** START **

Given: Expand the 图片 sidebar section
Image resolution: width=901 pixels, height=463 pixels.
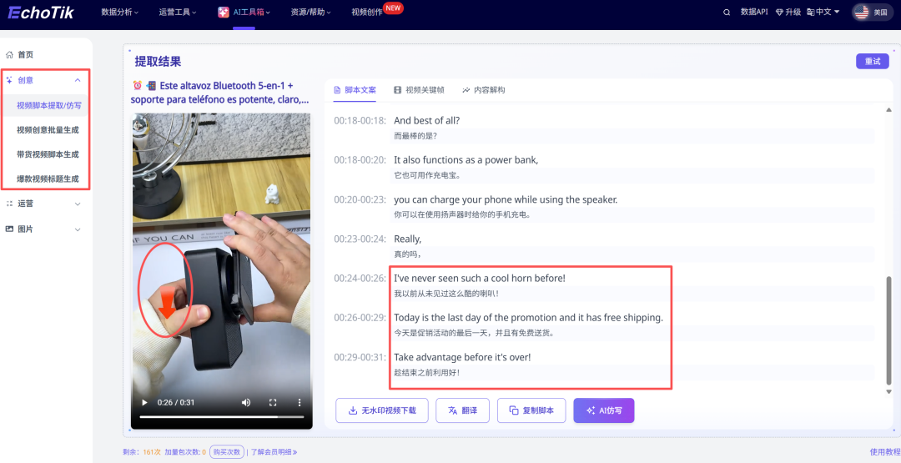Looking at the screenshot, I should pyautogui.click(x=78, y=229).
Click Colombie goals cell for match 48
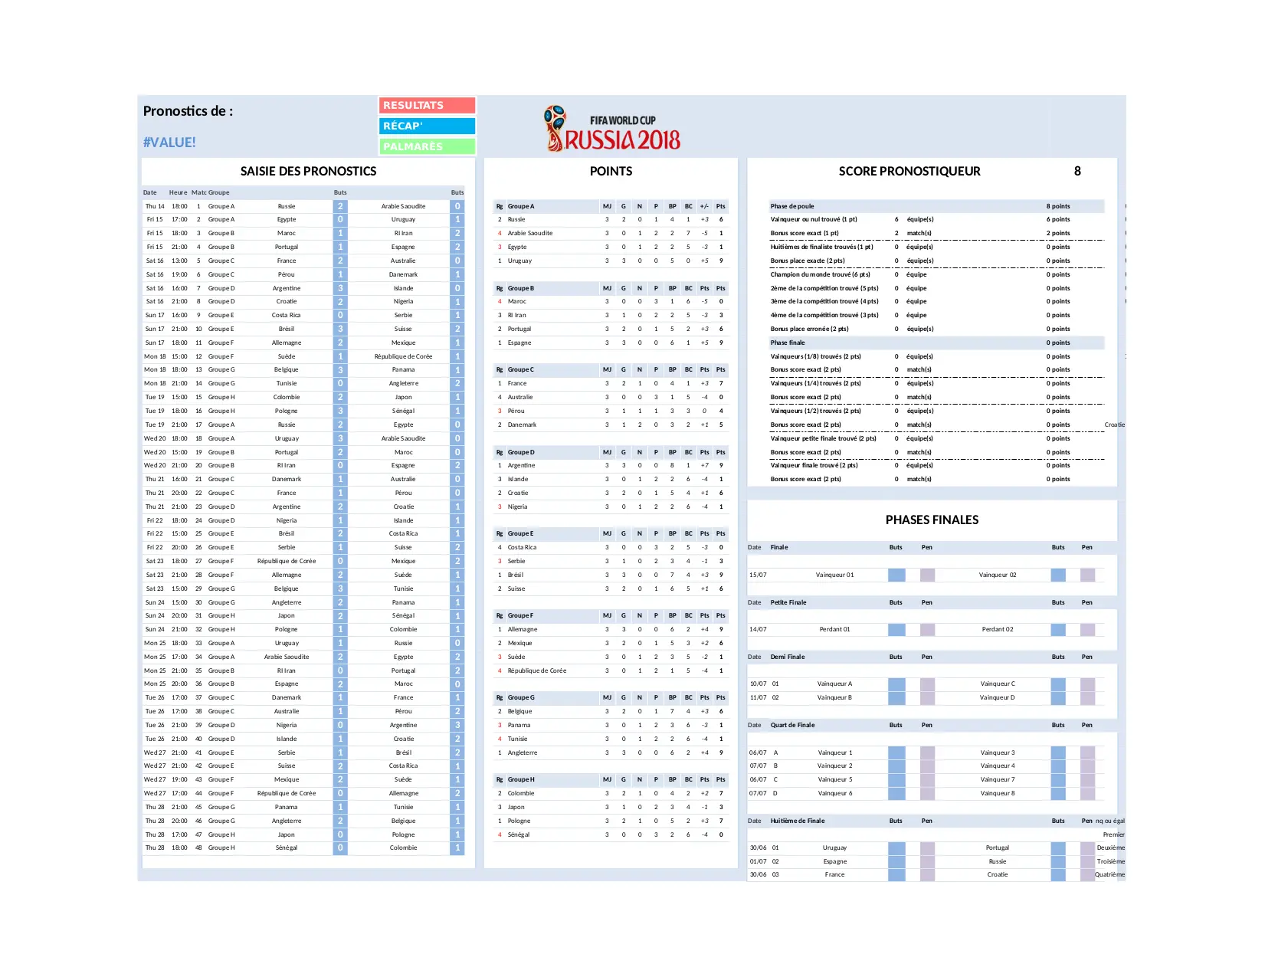 click(x=457, y=847)
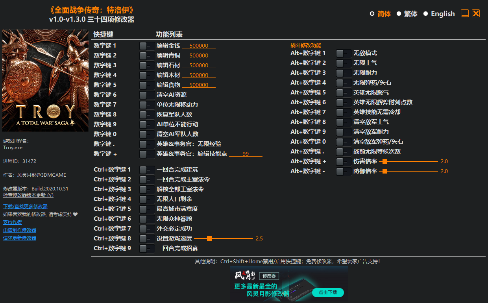Enable the 编辑金钱 cheat toggle
This screenshot has height=303, width=488.
point(146,45)

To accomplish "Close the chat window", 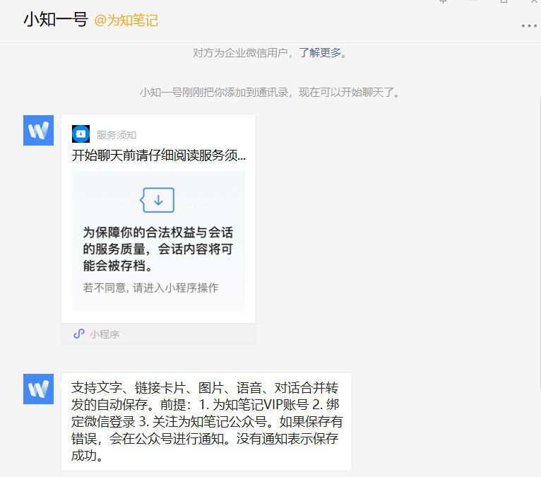I will [534, 1].
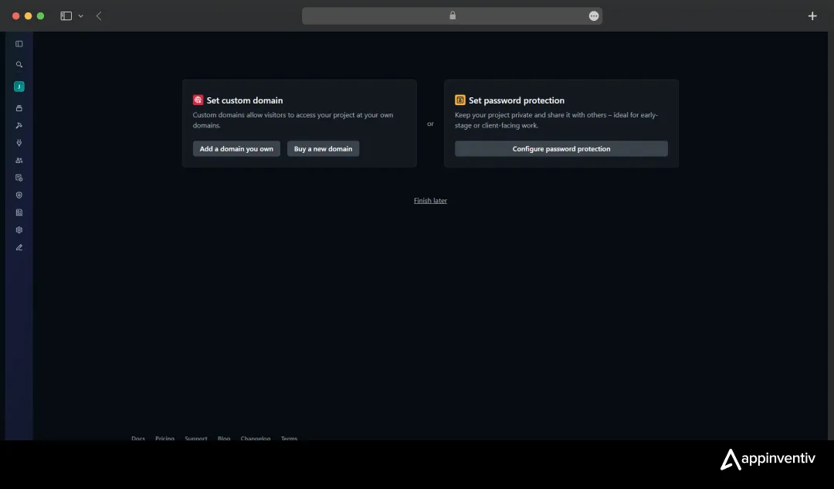Click the Add a domain you own button
Image resolution: width=834 pixels, height=489 pixels.
tap(236, 148)
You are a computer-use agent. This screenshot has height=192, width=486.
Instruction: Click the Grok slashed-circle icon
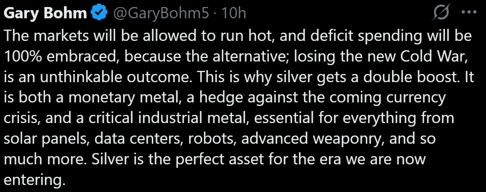coord(441,14)
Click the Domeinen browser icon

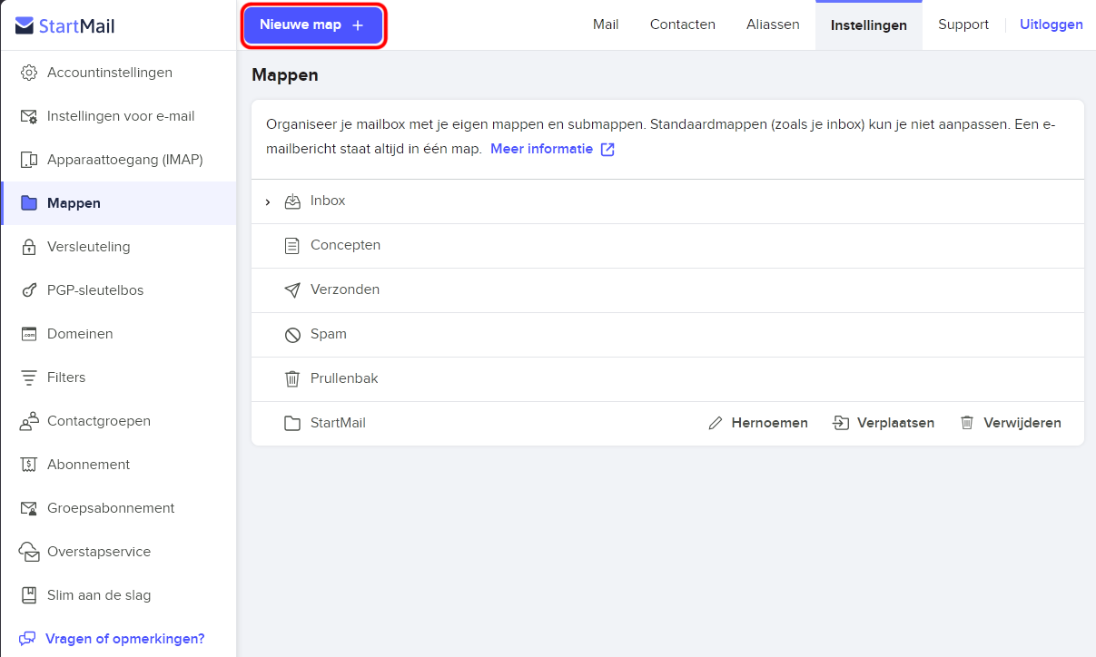coord(29,334)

** END **

### [STATED GOAL]
In the items, substitute "button" for every "icon" in the part that opens with the line containing "You are a computer-use" and closes with the last line of the items. Give only those lines, with everything else unchanged and the pictures left out.

### [EXERCISE RESPONSE]
You are a computer-use agent. This screenshot has height=192, width=486.
Instruction: Click the Grok slashed-circle button
coord(441,14)
Click the Domeinen browser button

coord(29,334)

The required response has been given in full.